→ EJERCICIO PROPUESTO 1:
¿Cómo resumirías en dos oraciones el fragmento sobre Ridefort?
→ EJERCICIO PROPUESTO 2:
Según el fragmento sobre Ridefort, ¿a cambio de qué recuperó Ridefort la libertad?
→ EJERCICIO PROPUESTO 3:
¿Cómo se traduce al inglés esta oración del fragmento sobre Ridefort: "En resumen, había traicionado a la orden de la manera más vil."?

→ FRAGMENTO DEL TEXTO:
———

Por lo demás, a Ridefort se lo conocía como un aventurero, un oportunista, un
traidor a los amigos que se había abierto camino en las filas del Temple; por
tanto, no gozaba de buena reputación, en absoluto. Pero ésta empeoró aún más
cuando se supo que había recuperado la libertad a cambio de la cesión de las
fortalezas templarias. En resumen, había traicionado a la orden de la manera
más vil.
Las
condiciones estipuladas en su momento por Ridefort con Saladino conmovieron
hasta tal punto a la sociedad cristiana, que el eco del escándalo perduró en la Crónica de Saint-Denis: la
sociedad cristiana se sentía conturbada por la gran ofensa que había padecido y
todo el mundo señalaba a las órdenes militares como las principales
responsables del desastre, de modo que se hacía inevitable la búsqueda de un
archivo expiatorio. El vil, arrogante e indigno Ridefort, por su naturaleza,
parecía la persona ideal para ese papel.

———

→ DATOS PROPORCIONADOS:
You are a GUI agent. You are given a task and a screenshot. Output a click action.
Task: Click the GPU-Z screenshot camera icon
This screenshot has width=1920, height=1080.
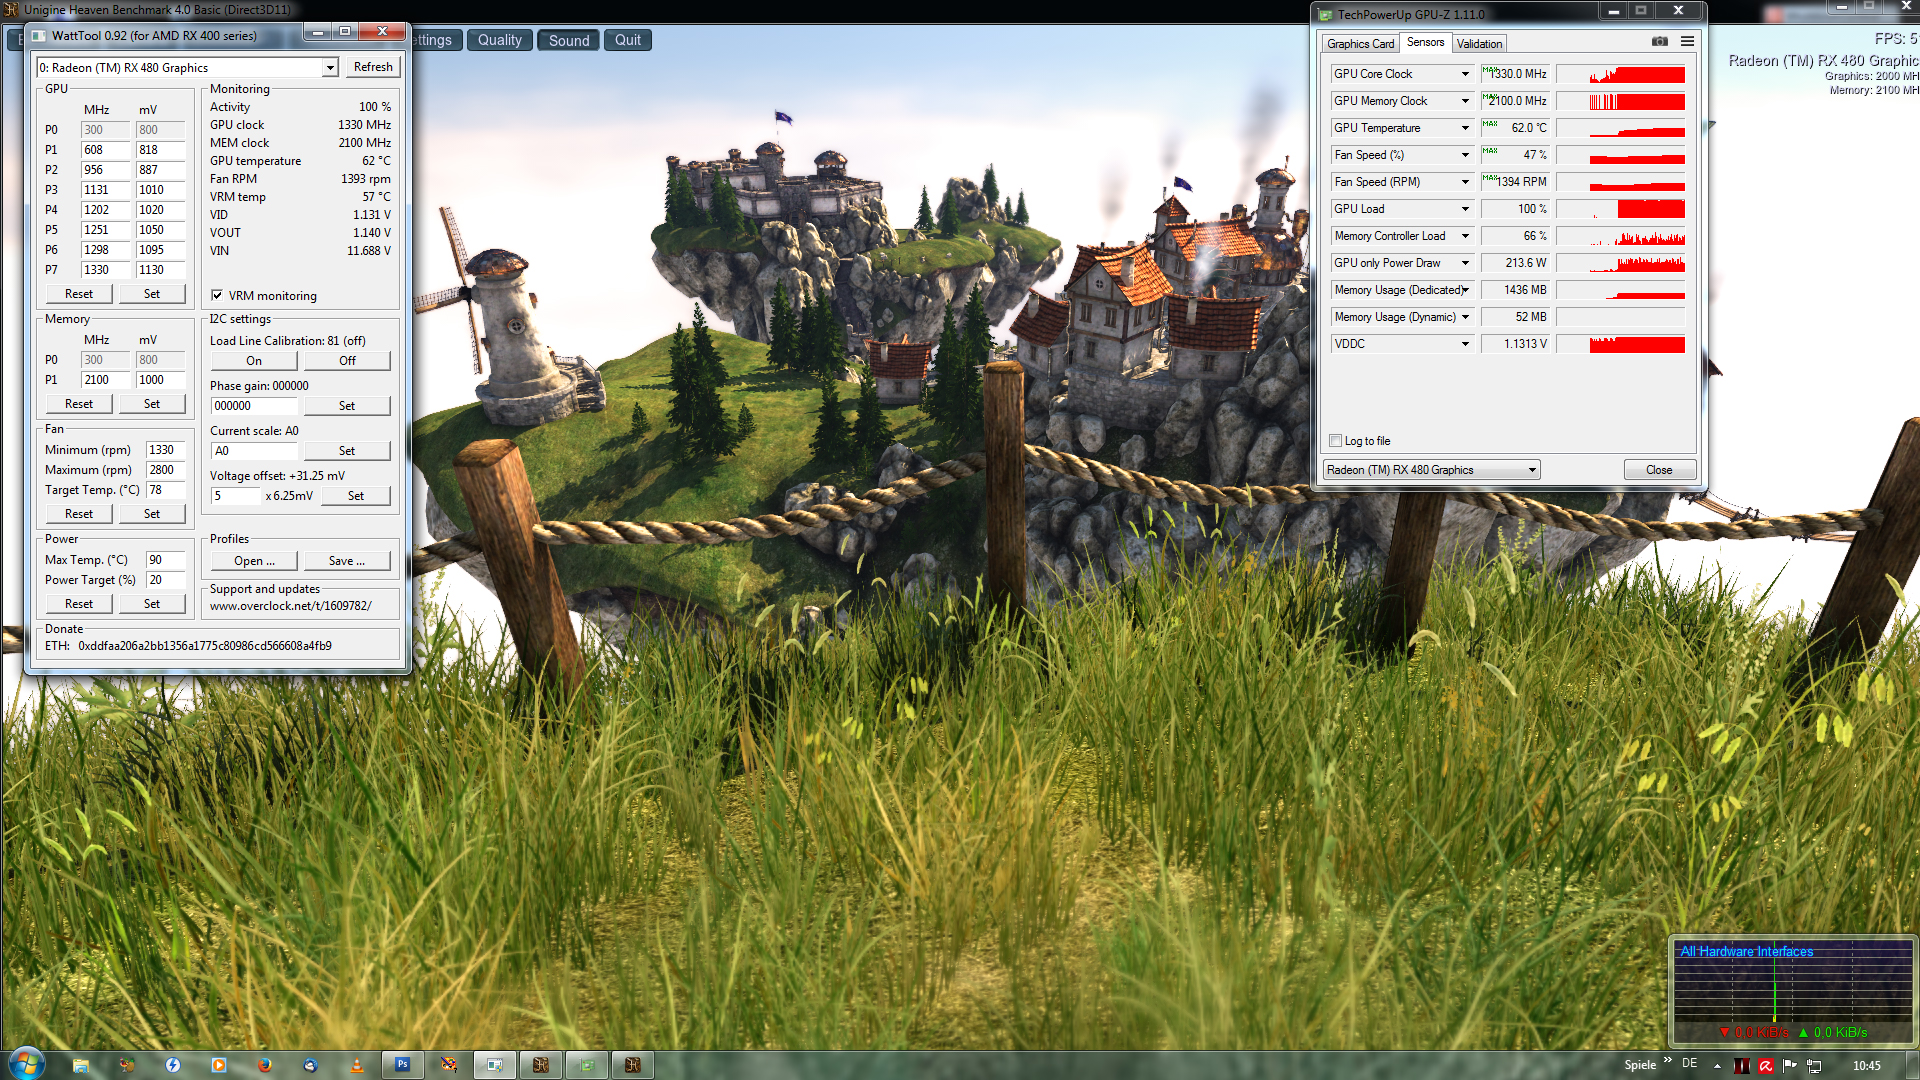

———

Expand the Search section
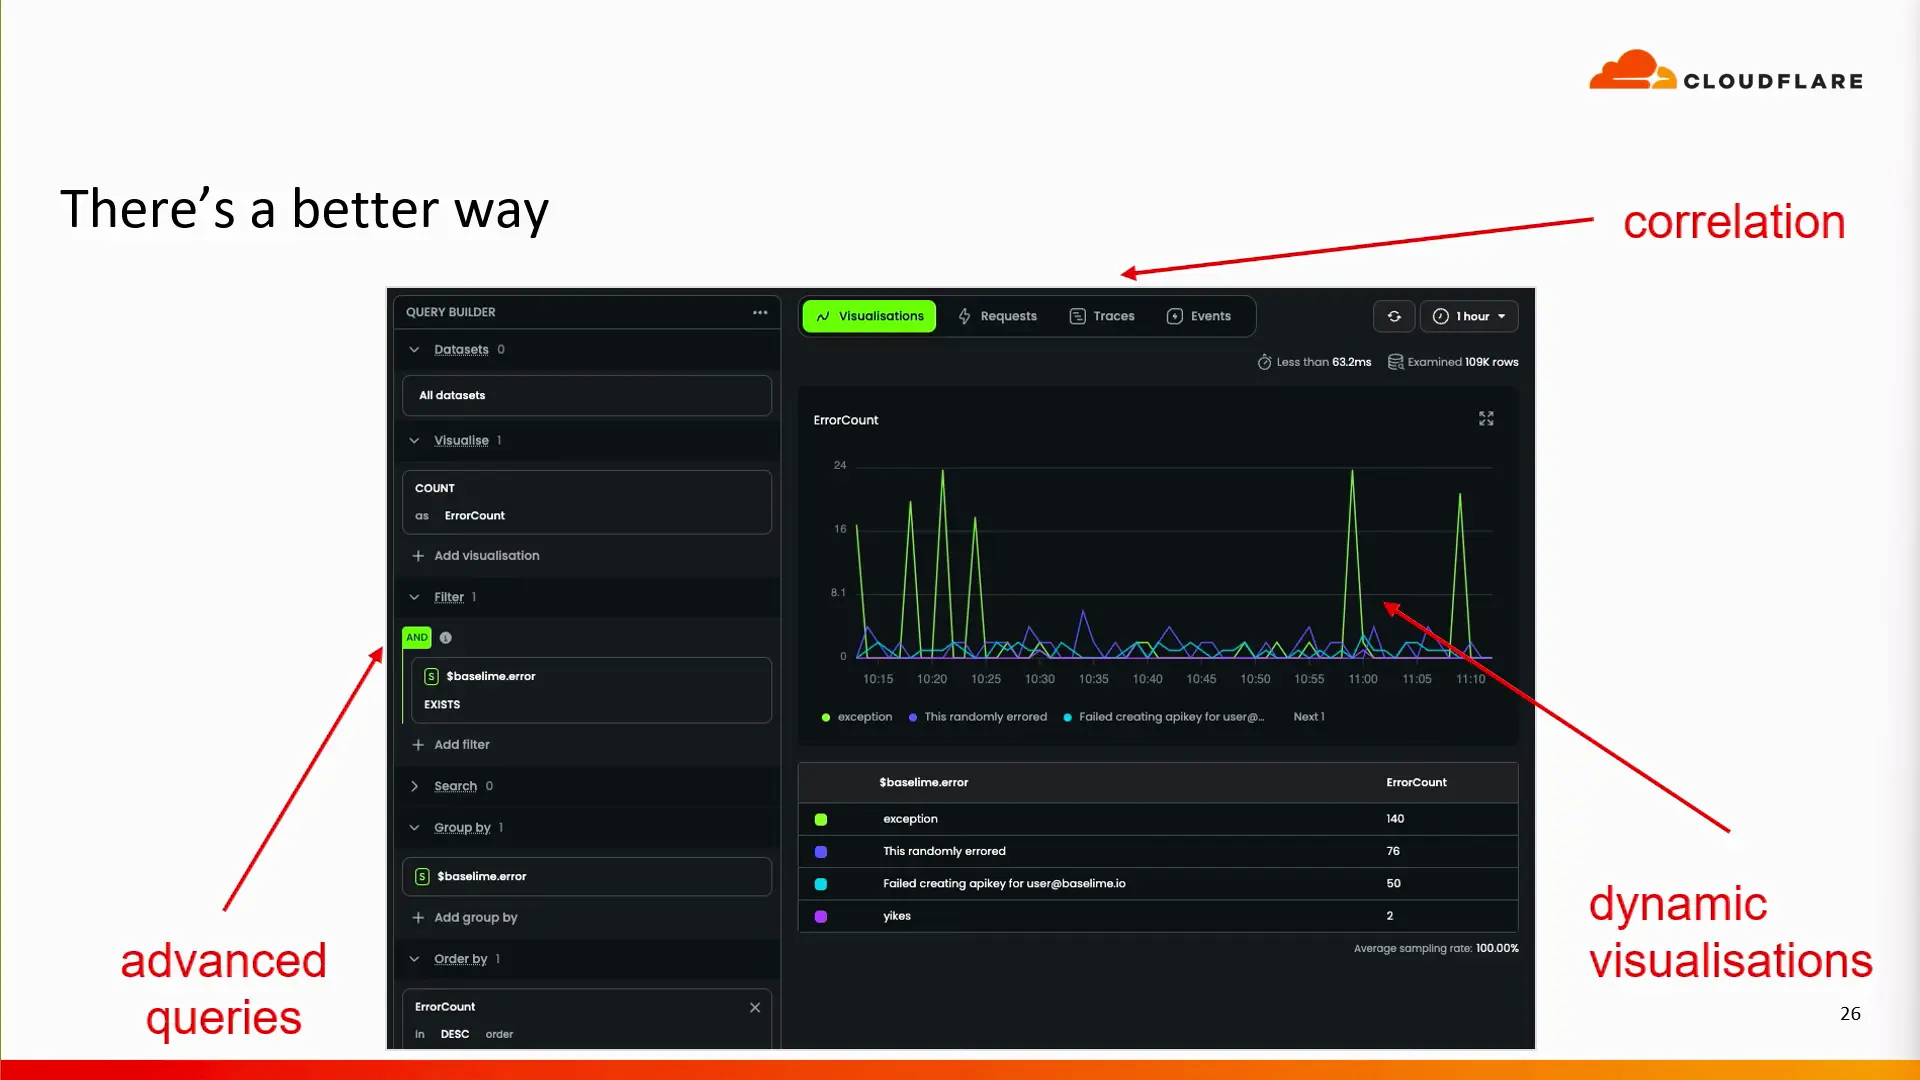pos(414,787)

———

→ SOLUCIÓN DEL PROBLEMA 1:
Ridefort tenía mala reputación como aventurero, oportunista y traidor, y esta empeoró al saberse que había recuperado la libertad a cambio de ceder las fortalezas templarias. Sus condiciones pactadas con Saladino conmovieron a la sociedad cristiana, que culpaba a las órdenes militares del desastre, y él parecía la persona ideal para cargar con la culpa.

→ SOLUCIÓN DEL PROBLEMA 2:
A cambio de la cesión de las fortalezas templarias.

→ SOLUCIÓN DEL PROBLEMA 3:
In short, he had betrayed the order in the vilest way.